* _ACTION ITEM_: At the line that contains "This screenshot has width=635, height=508.", begin setting down every line word for word, and stop after the last line of the listing.

Segment Start: LISTED ENTRIES

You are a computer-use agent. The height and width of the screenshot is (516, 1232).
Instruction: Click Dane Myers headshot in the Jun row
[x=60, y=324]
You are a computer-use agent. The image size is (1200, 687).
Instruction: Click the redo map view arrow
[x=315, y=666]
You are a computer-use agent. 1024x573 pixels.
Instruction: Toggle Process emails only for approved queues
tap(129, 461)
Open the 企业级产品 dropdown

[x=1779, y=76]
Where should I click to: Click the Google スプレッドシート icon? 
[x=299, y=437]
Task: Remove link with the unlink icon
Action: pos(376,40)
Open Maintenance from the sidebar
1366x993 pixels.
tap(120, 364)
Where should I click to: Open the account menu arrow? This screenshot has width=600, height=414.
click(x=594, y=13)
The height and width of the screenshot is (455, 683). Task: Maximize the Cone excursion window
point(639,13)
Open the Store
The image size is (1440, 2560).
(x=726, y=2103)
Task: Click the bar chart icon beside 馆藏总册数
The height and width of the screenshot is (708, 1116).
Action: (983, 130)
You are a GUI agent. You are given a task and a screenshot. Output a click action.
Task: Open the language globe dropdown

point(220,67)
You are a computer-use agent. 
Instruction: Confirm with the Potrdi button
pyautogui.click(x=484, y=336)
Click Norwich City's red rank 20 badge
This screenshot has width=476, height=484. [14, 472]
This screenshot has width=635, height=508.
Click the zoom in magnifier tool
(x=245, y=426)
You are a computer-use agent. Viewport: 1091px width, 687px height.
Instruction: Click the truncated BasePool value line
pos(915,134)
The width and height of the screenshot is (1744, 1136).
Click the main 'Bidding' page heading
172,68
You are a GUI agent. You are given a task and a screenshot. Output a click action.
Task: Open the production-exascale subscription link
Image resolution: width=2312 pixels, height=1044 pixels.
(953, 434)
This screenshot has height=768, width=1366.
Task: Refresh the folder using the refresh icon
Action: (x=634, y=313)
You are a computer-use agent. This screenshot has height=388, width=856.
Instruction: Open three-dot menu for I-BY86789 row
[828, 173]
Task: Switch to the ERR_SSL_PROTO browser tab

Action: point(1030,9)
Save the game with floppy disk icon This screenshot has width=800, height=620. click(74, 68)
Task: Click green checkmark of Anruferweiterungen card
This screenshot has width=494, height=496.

Segment End: LISTED ENTRIES

* _EXERCISE RESPONSE_:
This screenshot has width=635, height=508.
Click the zoom in magnifier tool
(x=245, y=426)
You are a computer-use agent. Viewport: 1091px width, 687px height.
Instruction: Click the truncated BasePool value line
pos(915,134)
The width and height of the screenshot is (1744, 1136).
Click the main 'Bidding' page heading
172,68
You are a GUI agent. You are given a task and a screenshot. Output a click action.
Task: Open the production-exascale subscription link
Image resolution: width=2312 pixels, height=1044 pixels.
(953, 434)
This screenshot has height=768, width=1366.
Task: Refresh the folder using the refresh icon
Action: (x=634, y=313)
You are a computer-use agent. This screenshot has height=388, width=856.
Instruction: Open three-dot menu for I-BY86789 row
[828, 173]
Task: Switch to the ERR_SSL_PROTO browser tab

Action: point(1030,9)
Save the game with floppy disk icon This screenshot has width=800, height=620. click(74, 68)
Task: Click green checkmark of Anruferweiterungen card
This screenshot has width=494, height=496.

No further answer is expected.